(SHORT TASK A):
Answer these questions about the post, one answer per line, marked like the questions:
(i) How old is the daughter?
(ii) What was the writer busy with when the daughter fell asleep?
(iii) For how long did the daughter keep up her ruffled breathing on the writer's lap?
--- Start TEXT BLOCK ---
I know this post is a bit pre-mature. With Thanksgiving at the door, an Advent post might seem hasty to some. But here’s the deal I made with God several months ago. He challenged me to spend my words as they come. Not to hoard them or store them up for a better day; that better day is today. Tomorrow is not promised to me or to you. Thus, I give you this post as it has arrived. I didn’t intend to write it; it simply wrote me and will probably end up being the family Christmas letter this year. I’m not sure I will be able to improve upon it in the days to come. May these simple thoughts be a point of beginning for you as you ponder the sacred worth of a Bethlehem pilgrimage. They are my gift to you. Peace for the journey, friends. Walk it well and find your Peace.

I had one of those rare moments yesterday. A moment that spins golden and breathes pure. A moment that is often easily missed if eyes and minds are focused otherwise. Fortunately, my eyes and heart were prone for the whispers of a better focus—

baby girl, asleep on the couch.

She really isn’t a baby anymore. She is six years old, but as my only “pink” in line behind three “blues,” she will always hold the title as my baby.

Rarely does she sleep during the day. She’s outgrown such habits, but yesterday’s quiet and the drone of the television lulled her into a late afternoon nap. Everyone else was somewhere else, and I was busy at the computer. When I hadn’t heard from her in a while, I went into the living and found her curled up on the couch. Instead of rousing her from her slumber, I gently picked up her frame and cradled her on my lap.

She barely noticed and continued with her ruffled breathing for the better part of an hour. I simply listened and held and prayed and cried some tender tears for the moment. It won’t be long before my cradling of her tiny body will be beyond my reach. Literally. But her heart? Always within reach. Always fit for my cradling, my holding, my praying, and my tears of celebratory and unwavering love.
--- End TEXT BLOCK ---
--- Start GIVEN RECORDS ---
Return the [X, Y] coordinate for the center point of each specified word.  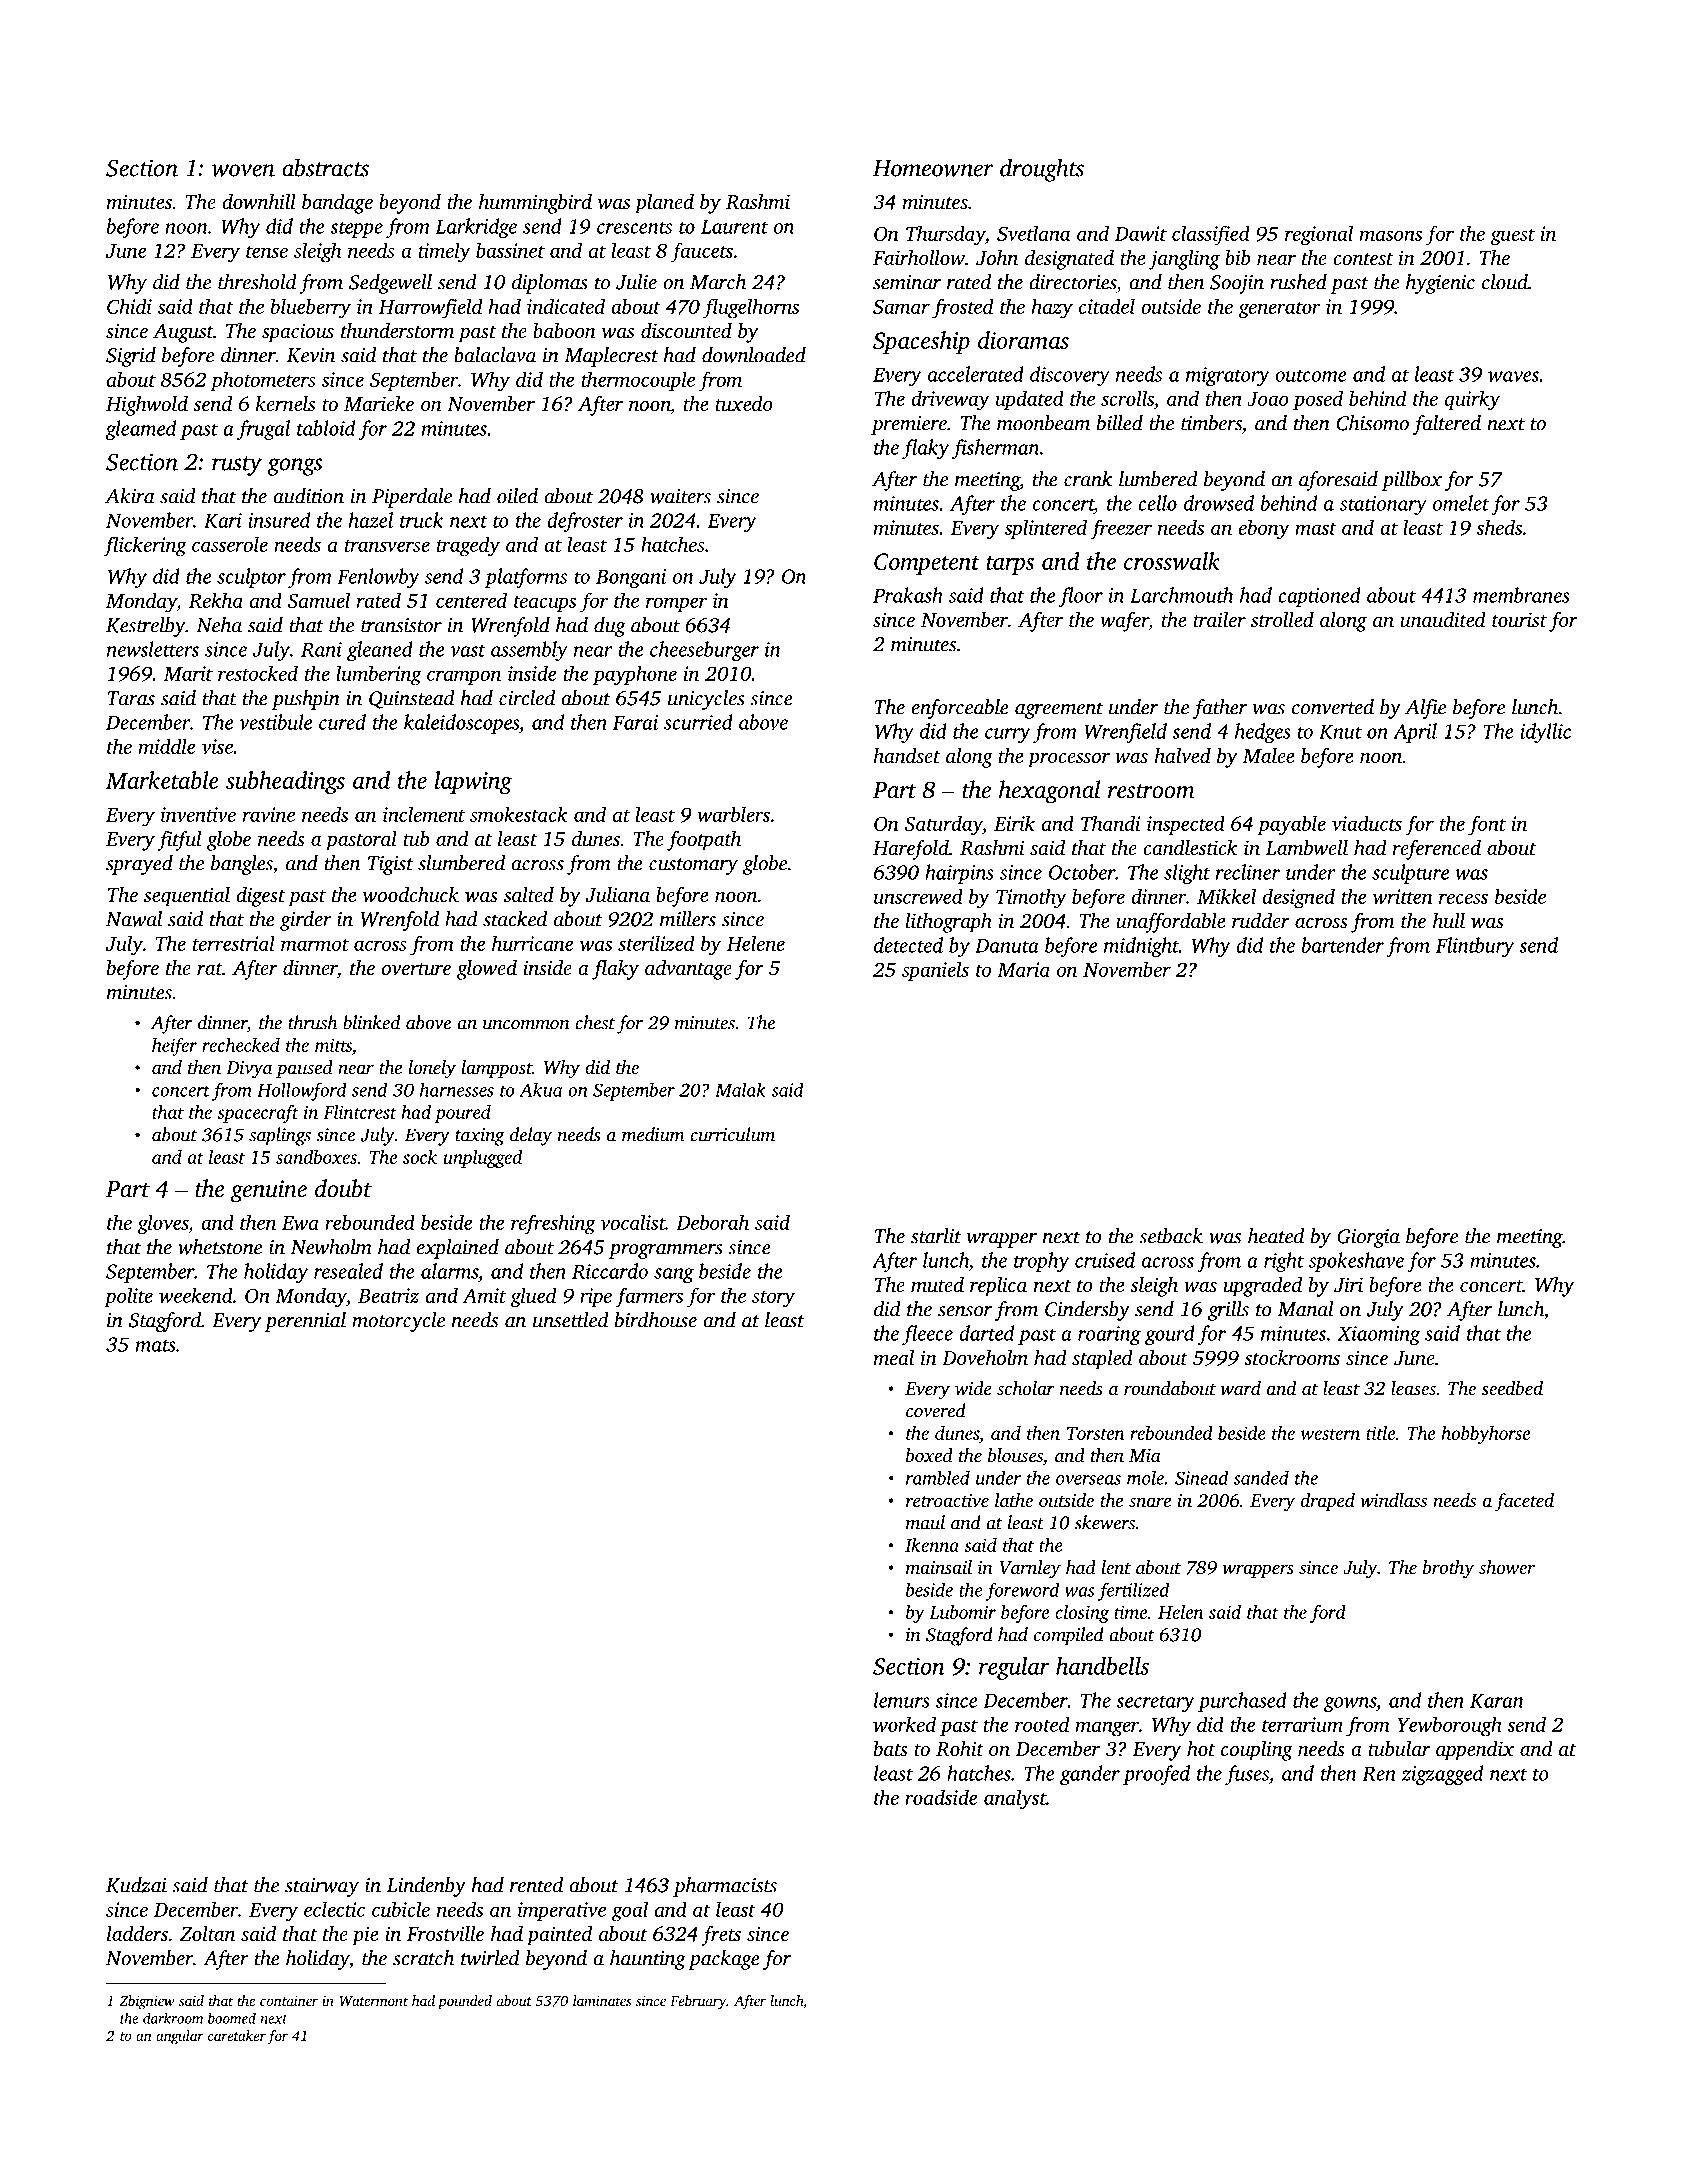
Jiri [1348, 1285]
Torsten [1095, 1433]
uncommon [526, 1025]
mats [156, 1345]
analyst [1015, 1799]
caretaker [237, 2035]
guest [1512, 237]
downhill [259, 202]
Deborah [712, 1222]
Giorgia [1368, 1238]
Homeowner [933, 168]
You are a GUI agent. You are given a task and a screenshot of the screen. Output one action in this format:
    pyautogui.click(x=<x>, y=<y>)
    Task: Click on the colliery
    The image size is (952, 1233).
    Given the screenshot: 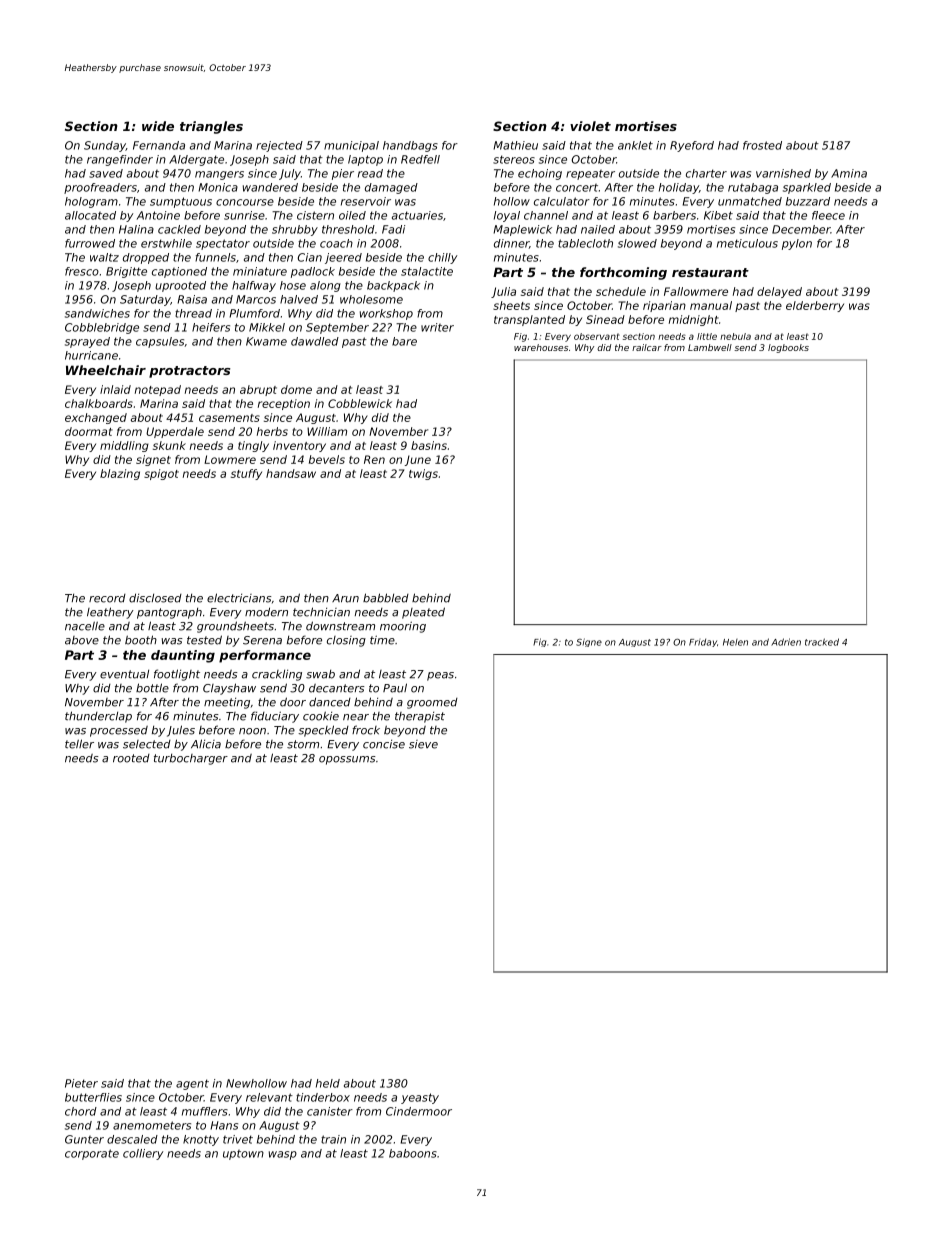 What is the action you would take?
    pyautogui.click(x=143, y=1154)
--- End GIVEN RECORDS ---
(SHORT TASK B): Rewrite the rows starting with the line with "uncommon [526, 1025]" and going on through the line with "Homeowner [933, 168]", replacing "guest" with "visitor" and leaving everything else unchanged.

(EXERCISE RESULT A):
(i) She is six years old.
(ii) The writer was busy at the computer.
(iii) She kept it up for the better part of an hour.

(EXERCISE RESULT B):
uncommon [526, 1025]
mats [156, 1345]
analyst [1015, 1799]
caretaker [237, 2035]
visitor [1512, 237]
downhill [259, 202]
Deborah [712, 1222]
Giorgia [1368, 1238]
Homeowner [933, 168]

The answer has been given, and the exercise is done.